Starting at the line that contains "Task: Click the green", write out every line to the end of the records below exactly, and leave out the pictures.

(Stored records)
*** Begin section ***

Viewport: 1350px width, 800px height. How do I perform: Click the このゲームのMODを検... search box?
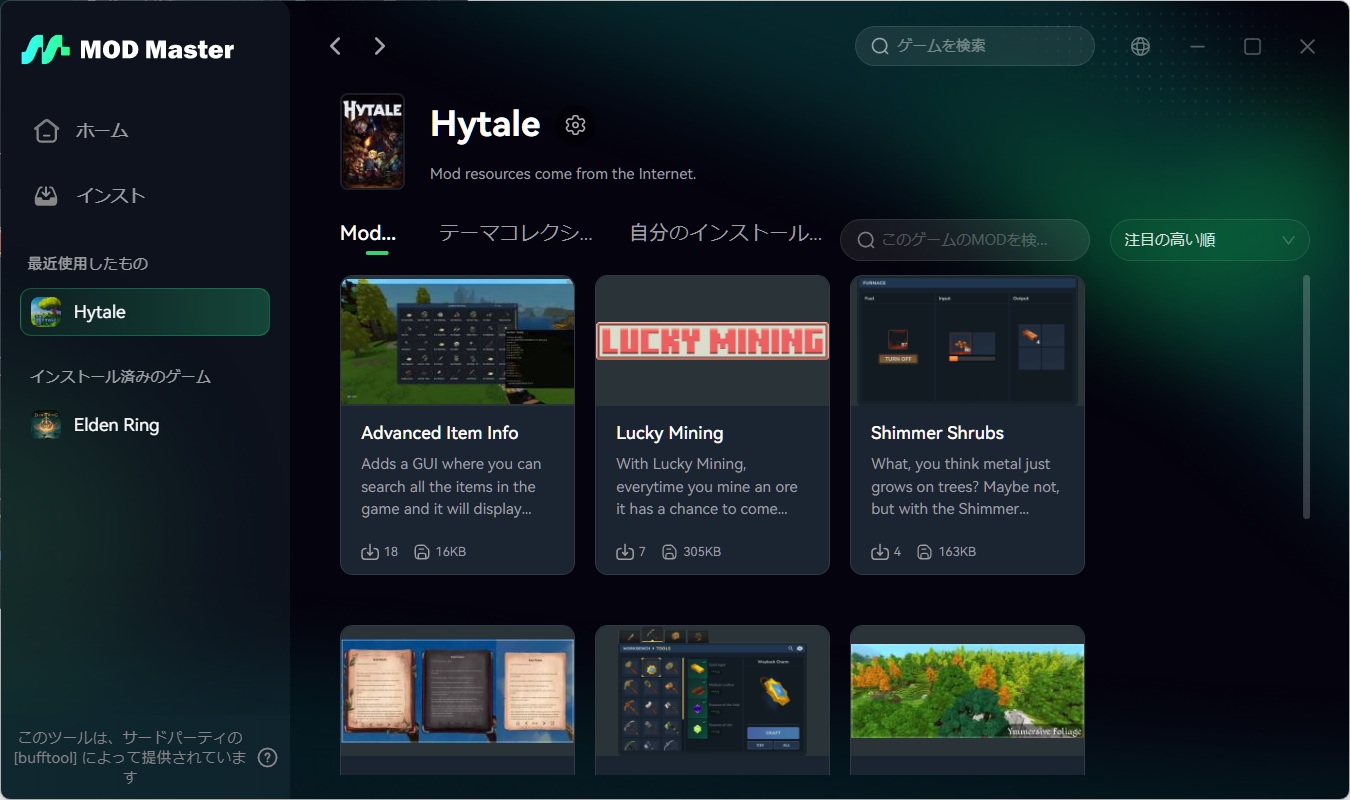click(x=964, y=240)
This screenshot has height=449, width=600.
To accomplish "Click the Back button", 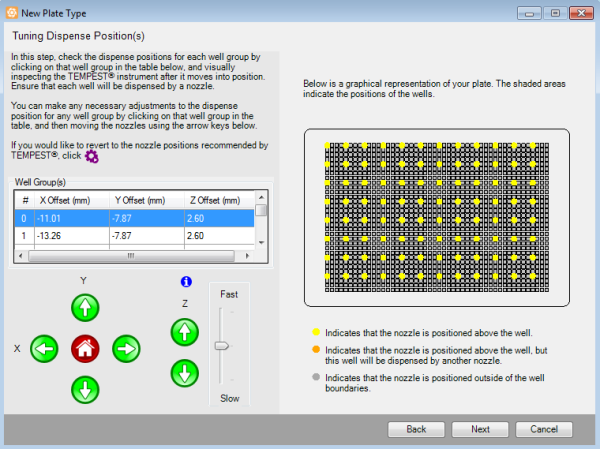I will (417, 428).
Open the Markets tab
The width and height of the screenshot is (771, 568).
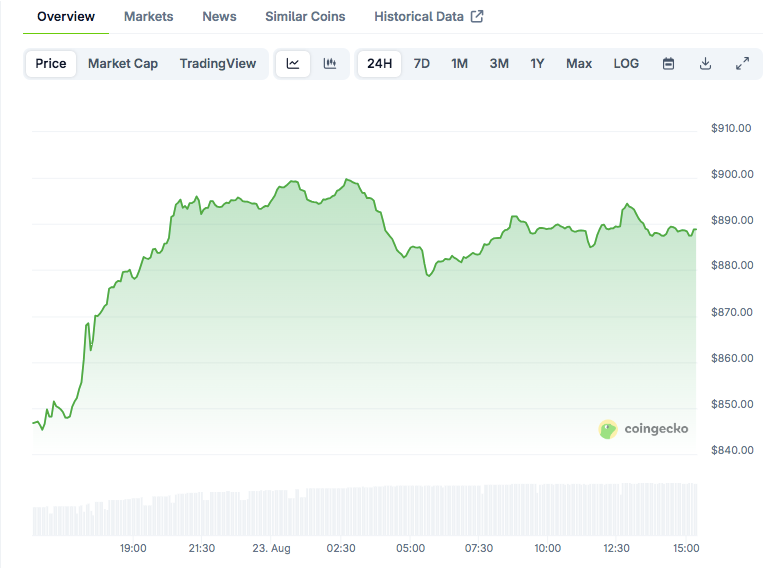click(148, 16)
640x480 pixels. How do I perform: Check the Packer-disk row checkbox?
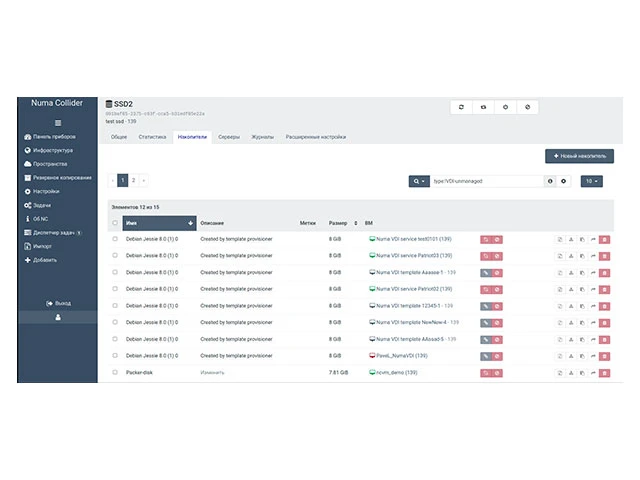click(x=115, y=372)
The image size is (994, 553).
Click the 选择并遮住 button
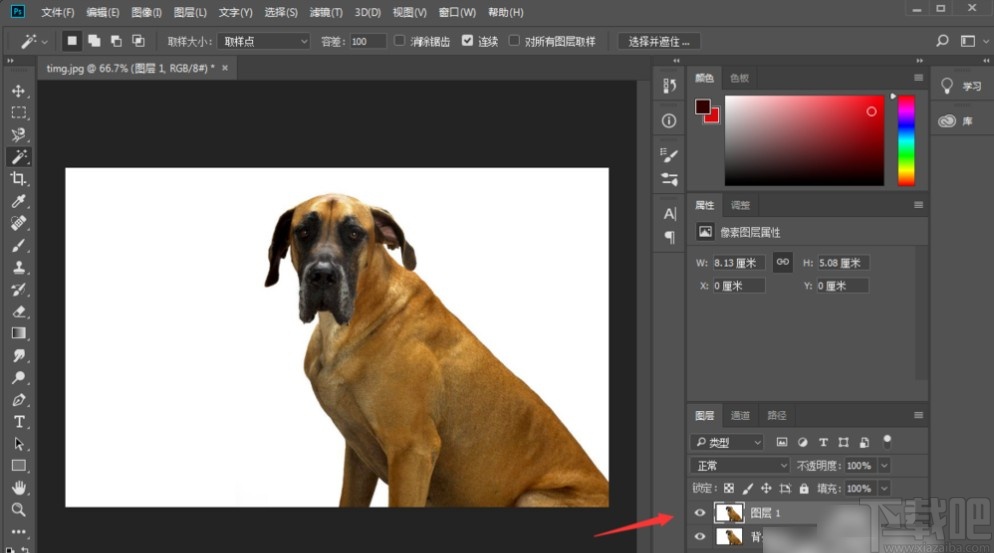659,41
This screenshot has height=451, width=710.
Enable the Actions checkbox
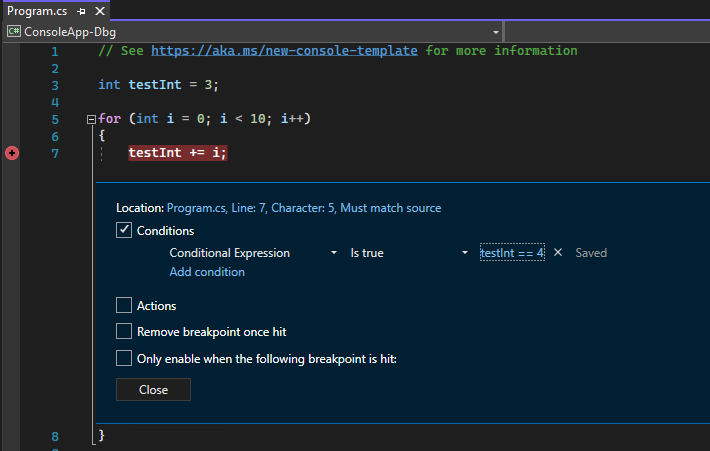[x=124, y=306]
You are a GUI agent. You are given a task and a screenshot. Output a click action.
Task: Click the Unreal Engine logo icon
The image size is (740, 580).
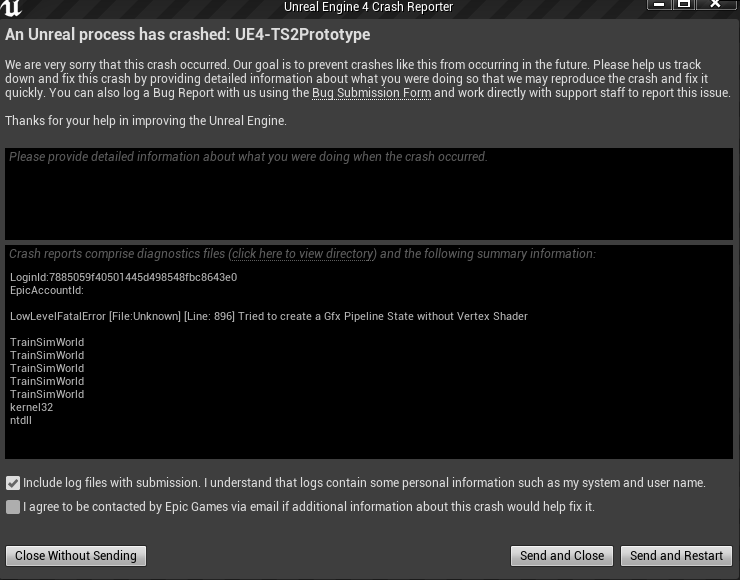click(13, 8)
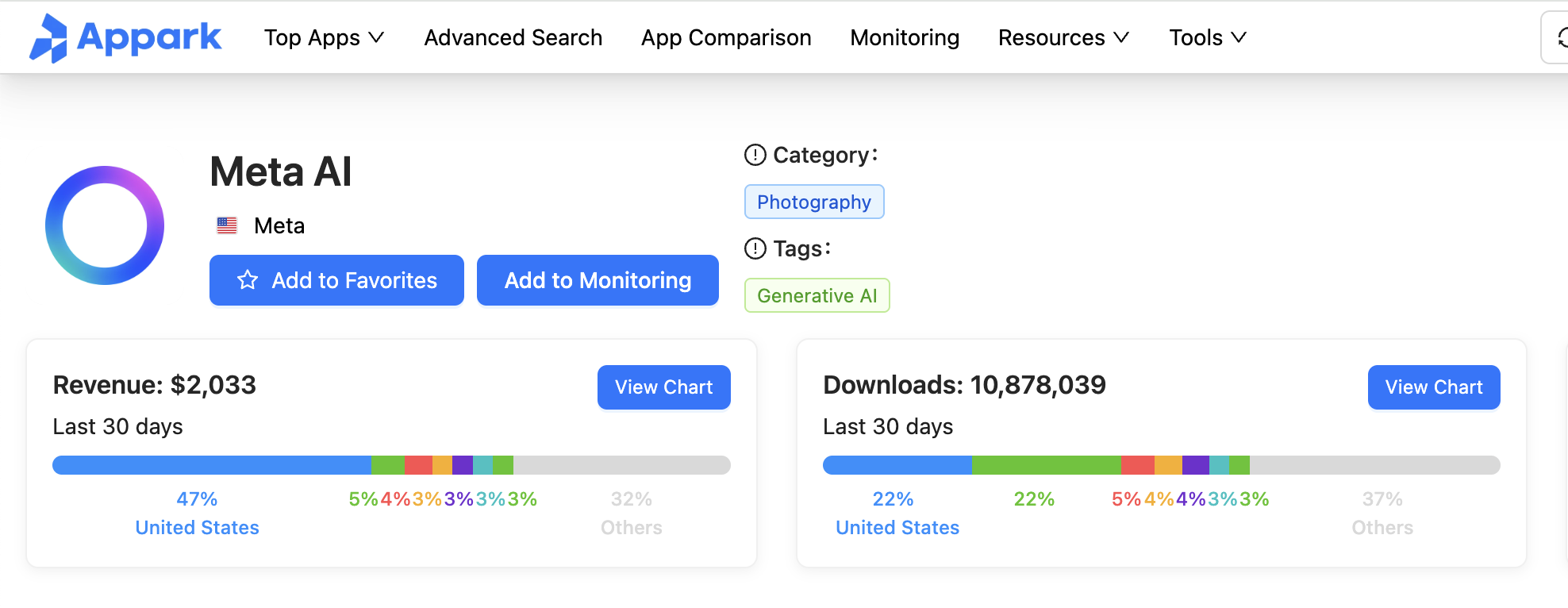Click the info icon beside Tags
The height and width of the screenshot is (608, 1568).
point(755,248)
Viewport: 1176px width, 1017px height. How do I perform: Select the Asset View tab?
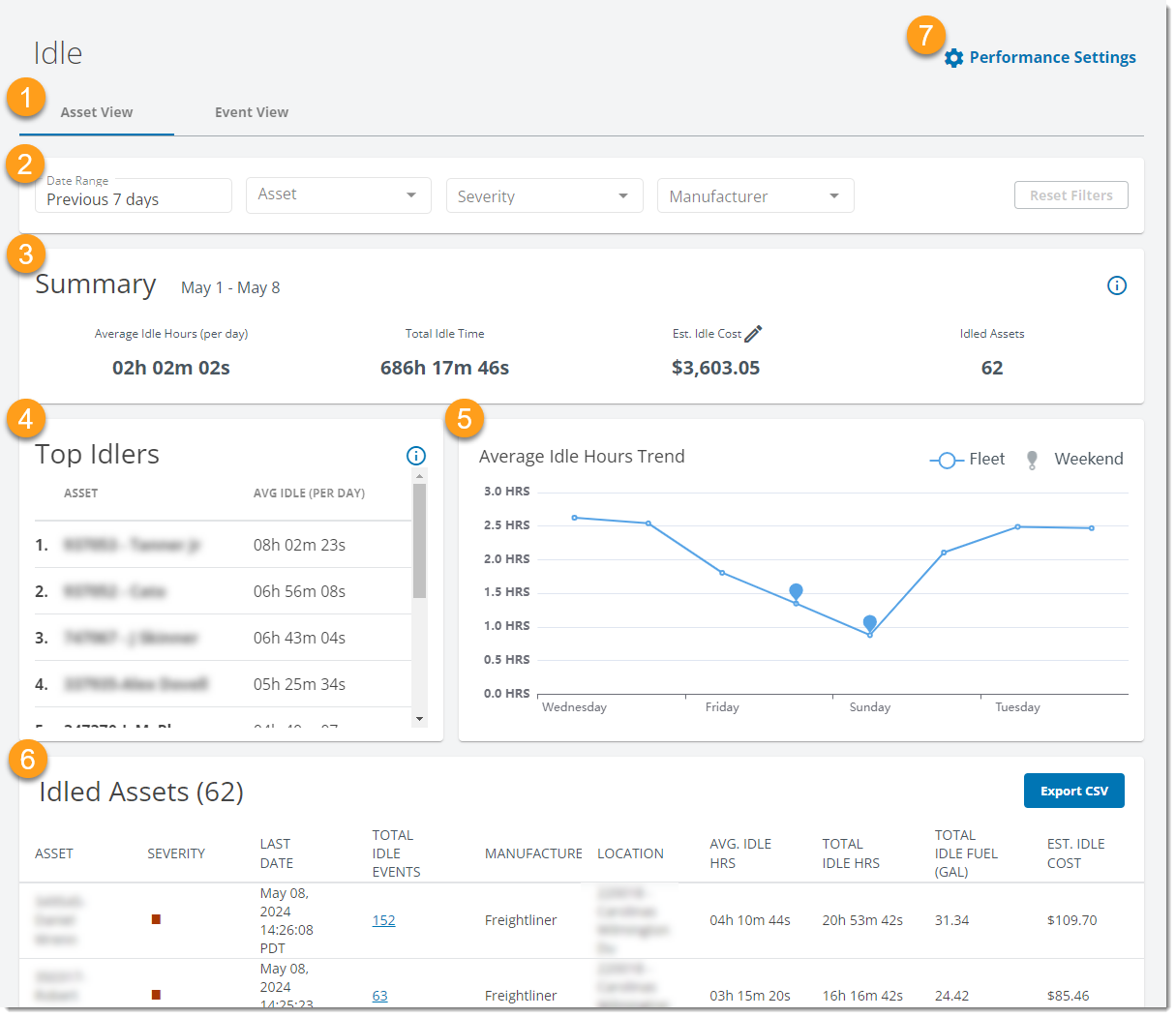(x=97, y=112)
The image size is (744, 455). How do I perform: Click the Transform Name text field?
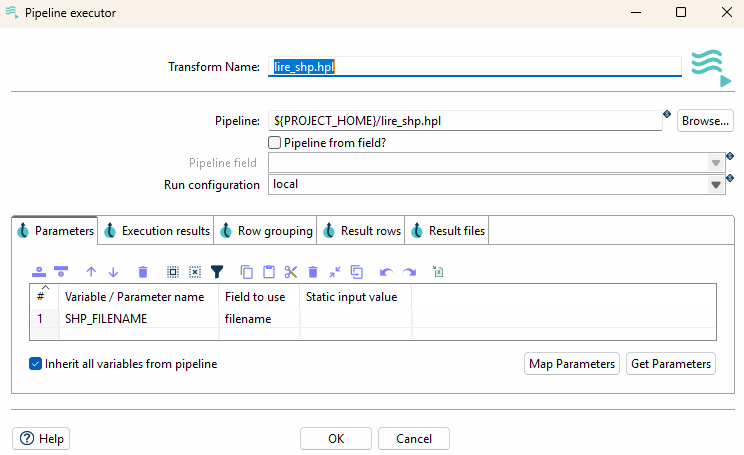tap(475, 67)
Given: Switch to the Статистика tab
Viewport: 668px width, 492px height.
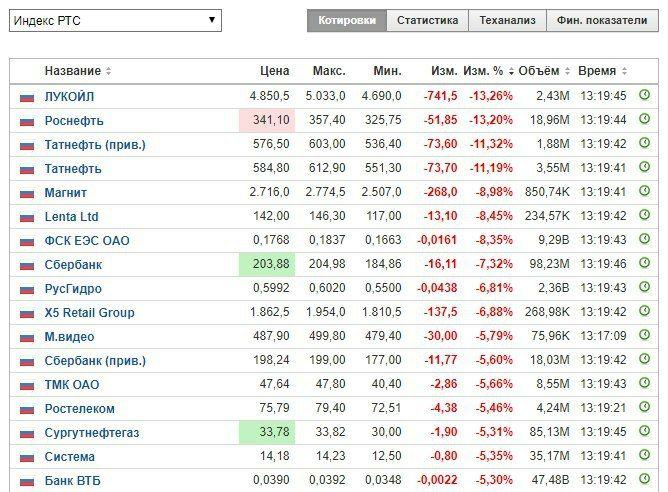Looking at the screenshot, I should coord(427,20).
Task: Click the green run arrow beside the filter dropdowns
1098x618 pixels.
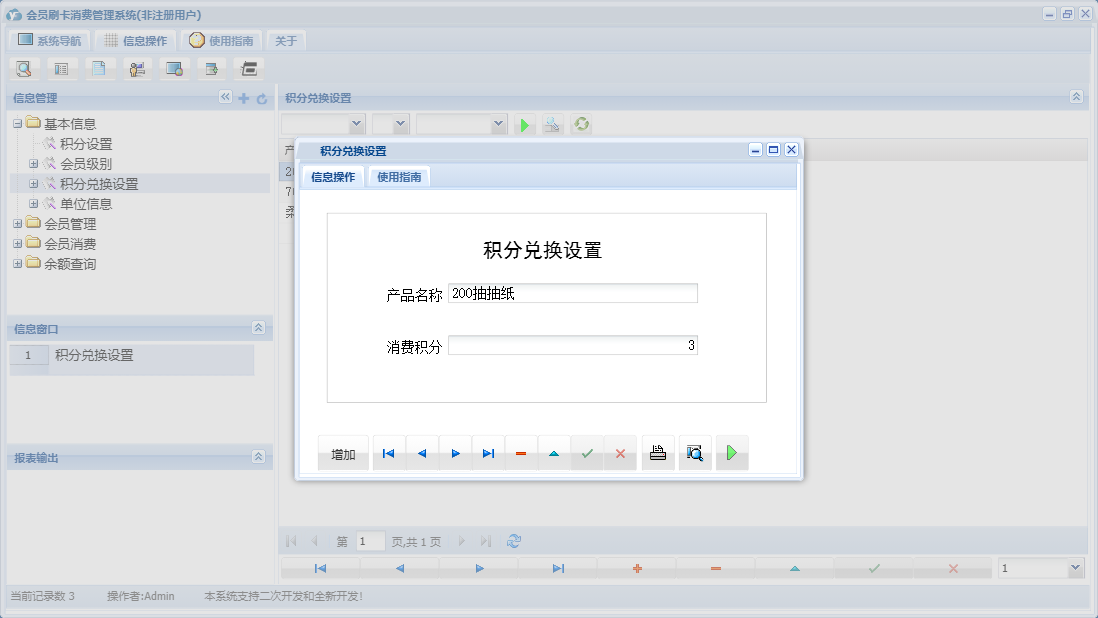Action: pos(525,124)
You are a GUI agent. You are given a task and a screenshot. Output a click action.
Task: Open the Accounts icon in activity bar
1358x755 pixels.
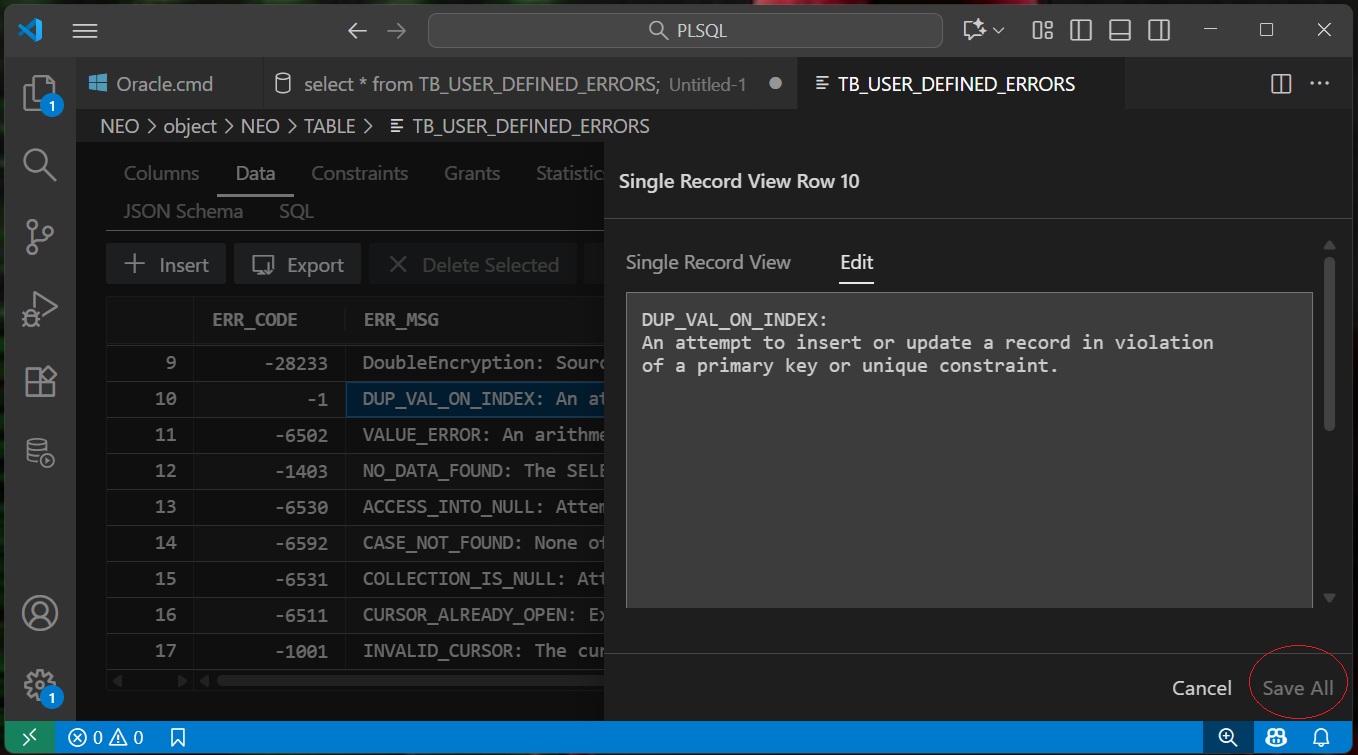point(39,612)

*** End section ***

## EXERCISE RESULT
Task: Click the green run arrow beside the filter dropdowns
1098x618 pixels.
Action: pos(525,124)
You are a GUI agent. You are given a task and a screenshot. Output a click action.
Task: Open the Accounts icon in activity bar
1358x755 pixels.
point(39,612)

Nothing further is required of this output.